● **Source**

::::::::

UNI Panthers

UNI quarterback competition makes progress in spring practice

Will McElvain and Jacob Keller look to have an edge heading into fall camp

Northern Iowa quarterback Jacob Keller throws a pass during last year's spring game at the UNI-Dome in Cedar Falls. (The Gazette)
Northern Iowa quarterback Jacob Keller throws a pass during last year's spring game at the UNI-Dome in Cedar Falls. (The Gazette)

CEDAR FALLS — Northern Iowa coach Mark Farley acknowledged after his team’s final spring practice Saturday at the UNI-Dome that there is separation in what began as a wide-open quarterback competition.

Will McElvain and Jacob Keller both had three drives on Saturday while Nate Martens received two. None of the offense’s drives included big plays or touchdowns as the Panthers defense was focused on rebounding from a bad performance a week ago.

“I think there’s a 1A and a 1B (at quarterback),” Farley said. “Nate is where a freshman should be. The key to him is he’ll grow exponentially in those first 10 days of practice in the fall.”

Headed into fall camp Keller and McElvain seemingly have an edge in what will be a four-person QB competition, and Keller says the battle has been drama free.

::::::::

● **Entries shown**
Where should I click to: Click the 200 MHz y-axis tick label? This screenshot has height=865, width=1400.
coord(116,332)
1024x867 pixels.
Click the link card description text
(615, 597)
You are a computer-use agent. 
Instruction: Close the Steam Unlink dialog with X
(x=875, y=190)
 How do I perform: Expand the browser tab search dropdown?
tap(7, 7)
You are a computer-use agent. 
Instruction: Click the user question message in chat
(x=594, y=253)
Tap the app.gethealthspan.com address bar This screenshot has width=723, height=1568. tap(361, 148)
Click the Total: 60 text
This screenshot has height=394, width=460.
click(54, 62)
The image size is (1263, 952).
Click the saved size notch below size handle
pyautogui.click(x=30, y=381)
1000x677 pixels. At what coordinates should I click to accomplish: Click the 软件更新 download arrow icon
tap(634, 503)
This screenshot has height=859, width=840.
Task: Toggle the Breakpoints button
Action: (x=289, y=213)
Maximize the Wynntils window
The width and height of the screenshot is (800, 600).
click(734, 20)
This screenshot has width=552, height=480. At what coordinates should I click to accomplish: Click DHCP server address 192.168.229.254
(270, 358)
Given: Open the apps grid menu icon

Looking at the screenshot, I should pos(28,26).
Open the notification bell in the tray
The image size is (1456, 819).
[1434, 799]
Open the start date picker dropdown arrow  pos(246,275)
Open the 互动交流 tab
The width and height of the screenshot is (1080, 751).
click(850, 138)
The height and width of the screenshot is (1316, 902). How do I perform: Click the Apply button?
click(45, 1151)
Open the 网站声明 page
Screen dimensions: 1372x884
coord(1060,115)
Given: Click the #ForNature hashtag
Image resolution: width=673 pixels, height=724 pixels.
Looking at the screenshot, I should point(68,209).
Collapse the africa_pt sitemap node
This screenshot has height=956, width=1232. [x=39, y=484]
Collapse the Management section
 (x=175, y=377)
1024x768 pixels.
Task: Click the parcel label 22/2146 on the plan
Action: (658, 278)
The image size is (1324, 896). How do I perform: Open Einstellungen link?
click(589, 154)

::::::::

● **Tasks**
(A) Answer these questions using the article on the UNI quarterback competition.
(i) Where did Northern Iowa hold its final spring practice?
(ii) How many drives did Nate Martens receive on Saturday?
(iii) How many quarterbacks will be in the competition at fall camp?
(B) Carry on the article about the UNI quarterback competition after its final sentence.

● **Answers by task**
(A)
(i) At the UNI-Dome in Cedar Falls.
(ii) Two.
(iii) Four.

(B)
“It doesn’t even feel like we’re competing because we’re all friends,” Keller said. “At the end of the day it’s a game. Will was just over at my house yesterday. We just want to see the team do well.”

At 5-foot-10, McElvain is built like recent No. 1 overall NFL draft pick Kyler Murray. He displayed play-making skills and, most importantly to Farley and first-year offensive coordinator Ryan Mahaffey, the ability to extend plays throughout the spring. Headed into the offseason, the Des Moines native says there’s plenty for him to work on.

“I think I did a good job. I grew a lot. I’ve just got to keep working on finding my check-downs and not trying to do too much sometimes,” McElvain said. “I think I got more comfortable with the playbook and in the pocket and just things like that.”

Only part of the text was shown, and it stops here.